David Coslett and Sarah Elizabeth Butler had several children.  My ancestor was  Isaac Ross Coslett, Sr. who was born October 21, 1881 in Arcola, Douglas County, Illinois.  He married Mary Myrtle Troth (1894-1938), daughter of Darius Brittain Troth and Susie Elizabeth Glenn.

My Culwell/Caldwell Ancestry

Thomas Culwell died September 2, 1835 in Arkansas (perhaps Polk County).

The name has been spelled: Caldwell, Calwell, Cauldwell, Colwell, Coldwell, and Culwell.

ARKANSAS RECORDS:

In Goshen Cemetery there are many tombstones with the names Caldwell, Coldwell and Culwell.  despite the various spellings, they are all descendants of James Caldwell, born 1-10-1803 in Tennessee.  James came to Arkansas in 1834 from Alabama, with his wife Almedia Nixon, born 1-15-1809 in Alabama.

They brought with them six very small children and a niece, Rebecca Caldwell.  Rebecca married Jacob Oxford of Oxford Bend, near Goshen.  She has many descendants still in the county.)

He settled on a farm about two miles south of Goshen on Richland Creek.  James owned four slaves and was reputed to have kept his gold buried beneath a door step.  His seventh child, Elizabeth, born 4-5-1835, could remember going with him to a slave sale in Hindsville, Arkansas.  She could also remember hearing a negro woman crying at night, grieving for a child that she had been separated from.

The young mother, Almedia, gave birth to her 8th child, Hezekiah, on 12-4-1836.  She died two weeks later.

On May 25, 1837, James married Nancy Lamar, born 1-1-1812.  They had either nine or eleven children.  (Two listed in the family Bible may have been grandchildren.)

Very little personal history is known of most of these nineteen children.  The seventh child, Elizabeth, never married.  She lived to be 99 years old and some of her stories are still remembered.  At the beginning of the war James decided to remove his family from the dangers of the war and so packed up and went to Texas.  Elizabeth went to Benton County to stay with her sister, Martha Ann, who had married Edward Stringfield.  Later she decided to join the family and she and two other women, Dorcas Boyd and Kit Williams, started out on horseback.  They had many frightening experiences but arrived safely in Fannin County, Texas.  [See Flashback, January 1958]

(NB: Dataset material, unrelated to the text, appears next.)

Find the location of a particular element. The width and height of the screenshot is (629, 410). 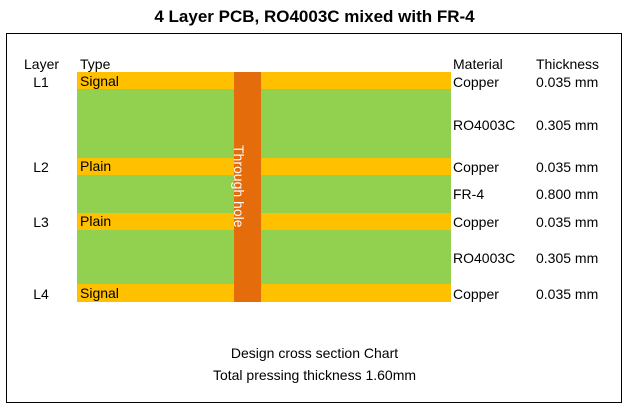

In 1865 the Caldwells came home.  Allen Wood Caldwell, aged 17, was ill and died just as the wagon pulled into the yard.

Elizabeth, after her father’s death, lived with various relatives.  She spent two years in California and her last years with her niece and her niece’s husband, Ora and Lee Trammel.  She is buried in Goshen Cemetery under the headstone with “Aunt Liz” engraved on it.  Her death date is June 27, 1834.

Richard Jasper Newton Caldwell, the 13th child, had a granddaughter, Fern Culwell, who also never married.  She was a teacher and taught in many country schools in Washington County.

The third child, William, born December 27,1828 died March 26,1876.  He is the only one whose descendants lived here until recently.  He married three times.  His third wife, Nancy Combs, was the mother of Hezekiah “Joe” Culwell and Thomas Nixon “Nick” Culwell.

Nick’s son Lee lived in the Goshen area until his death a few years ago.

The sixth Caldwell child, Martha Ann, born Oct 9, 1833, married Edward Stringfield (b Oct 18,1 835).   Edward was in the Confederate Army for two years and was released to run the Sanders Mill on Richland Creek in Washington County, Arkansas.

Martha Ann’s fourth child, Phydella Almedia, born Oct 20, 1861, married Huston Scott (b Jan 25, 1853) in Decatur County, Iowa.  They lived in Benton County for a few years, were in Madison County in 1883, then owned a store in Goshen, Arkansas in 1885.  Phydella had eight children, two dying in infancy.  Huston died on February 14, 1891 of typhoid fever, leaving Phydella with five children and another one on the way.  She raised them at Mayfield, Arkansas.  Her humble home was a warm and loving place for all her grandchildren to visit.

Phydella’s seventh child, Fannie Rachel (b Nov 22, 1889) married Benjamin H. Mayes (b Sep 3, 1890).  They lived their lives in the Mountain Home Community, northwest of Goshen.  They raised two children: Kendal and Mayme.  Kendal lived most of his life on the Mayes homeplace.  Mayme married Joseph Clint Ferguson and they live near Goshen.